◆ WORK INSTRUCTIONS
Look through the lines below; wherever the word "will" appears, copy that line.

(Collected data)
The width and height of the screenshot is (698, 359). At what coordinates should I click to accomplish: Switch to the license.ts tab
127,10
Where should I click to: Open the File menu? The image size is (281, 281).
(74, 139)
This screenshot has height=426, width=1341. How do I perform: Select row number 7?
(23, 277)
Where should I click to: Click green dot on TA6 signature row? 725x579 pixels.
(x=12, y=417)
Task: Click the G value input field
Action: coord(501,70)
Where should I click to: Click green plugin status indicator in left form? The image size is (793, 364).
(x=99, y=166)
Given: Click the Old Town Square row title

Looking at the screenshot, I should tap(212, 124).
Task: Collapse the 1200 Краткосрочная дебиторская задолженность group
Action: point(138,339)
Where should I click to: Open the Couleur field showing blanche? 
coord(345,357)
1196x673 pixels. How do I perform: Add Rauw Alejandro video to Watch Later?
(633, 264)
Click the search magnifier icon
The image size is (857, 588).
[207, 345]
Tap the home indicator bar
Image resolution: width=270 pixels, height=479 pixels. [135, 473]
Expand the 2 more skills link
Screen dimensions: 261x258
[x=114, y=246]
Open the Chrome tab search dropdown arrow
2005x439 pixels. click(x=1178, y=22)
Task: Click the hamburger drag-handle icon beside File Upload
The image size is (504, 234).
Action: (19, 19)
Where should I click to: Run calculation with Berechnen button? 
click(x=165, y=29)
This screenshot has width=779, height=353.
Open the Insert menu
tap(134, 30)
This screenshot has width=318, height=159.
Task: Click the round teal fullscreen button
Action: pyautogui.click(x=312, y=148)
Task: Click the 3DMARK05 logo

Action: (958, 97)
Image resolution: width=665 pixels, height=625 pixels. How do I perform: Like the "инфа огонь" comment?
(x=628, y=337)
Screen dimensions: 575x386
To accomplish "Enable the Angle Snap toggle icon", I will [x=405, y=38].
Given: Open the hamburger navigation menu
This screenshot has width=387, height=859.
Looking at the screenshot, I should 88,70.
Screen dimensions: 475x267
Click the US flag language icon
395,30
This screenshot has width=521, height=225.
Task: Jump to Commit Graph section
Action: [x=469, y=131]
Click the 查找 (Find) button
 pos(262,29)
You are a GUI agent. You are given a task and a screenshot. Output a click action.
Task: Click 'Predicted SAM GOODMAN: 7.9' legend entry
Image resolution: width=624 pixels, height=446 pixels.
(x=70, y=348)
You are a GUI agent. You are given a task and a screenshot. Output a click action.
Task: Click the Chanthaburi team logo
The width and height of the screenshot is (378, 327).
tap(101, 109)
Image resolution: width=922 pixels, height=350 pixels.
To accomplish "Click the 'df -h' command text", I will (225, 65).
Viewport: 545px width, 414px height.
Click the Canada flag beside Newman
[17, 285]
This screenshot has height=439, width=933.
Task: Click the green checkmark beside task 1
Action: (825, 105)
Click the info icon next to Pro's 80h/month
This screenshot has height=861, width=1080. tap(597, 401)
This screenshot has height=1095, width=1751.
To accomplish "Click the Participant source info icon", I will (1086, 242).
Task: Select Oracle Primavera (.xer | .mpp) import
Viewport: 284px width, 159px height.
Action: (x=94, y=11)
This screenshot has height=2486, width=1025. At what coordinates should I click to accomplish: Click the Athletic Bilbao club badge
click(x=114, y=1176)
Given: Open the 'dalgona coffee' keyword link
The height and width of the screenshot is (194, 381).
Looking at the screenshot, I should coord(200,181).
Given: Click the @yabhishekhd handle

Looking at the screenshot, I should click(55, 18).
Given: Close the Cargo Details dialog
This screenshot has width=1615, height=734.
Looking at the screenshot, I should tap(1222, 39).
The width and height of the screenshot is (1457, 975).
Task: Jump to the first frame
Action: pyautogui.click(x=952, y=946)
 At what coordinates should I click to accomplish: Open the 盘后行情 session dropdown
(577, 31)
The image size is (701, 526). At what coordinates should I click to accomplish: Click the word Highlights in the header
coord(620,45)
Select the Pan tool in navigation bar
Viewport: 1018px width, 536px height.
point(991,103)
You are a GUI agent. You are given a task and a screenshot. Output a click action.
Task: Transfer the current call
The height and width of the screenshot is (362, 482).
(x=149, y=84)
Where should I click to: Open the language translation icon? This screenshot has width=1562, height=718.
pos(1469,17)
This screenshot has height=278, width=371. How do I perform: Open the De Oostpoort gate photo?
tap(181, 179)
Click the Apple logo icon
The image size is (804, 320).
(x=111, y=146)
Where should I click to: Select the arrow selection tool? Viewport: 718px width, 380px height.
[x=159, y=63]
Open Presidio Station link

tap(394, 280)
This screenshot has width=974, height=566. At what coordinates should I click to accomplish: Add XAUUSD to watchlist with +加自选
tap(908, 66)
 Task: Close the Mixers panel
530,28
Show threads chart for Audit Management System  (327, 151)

◆ TASK RESULT
To accomplish "Enable the Angle Snap toggle icon", I will [x=405, y=38].
To accomplish "Click the 'df -h' command text", I will (225, 65).
To accomplish "Click the Participant source info icon", I will (1086, 242).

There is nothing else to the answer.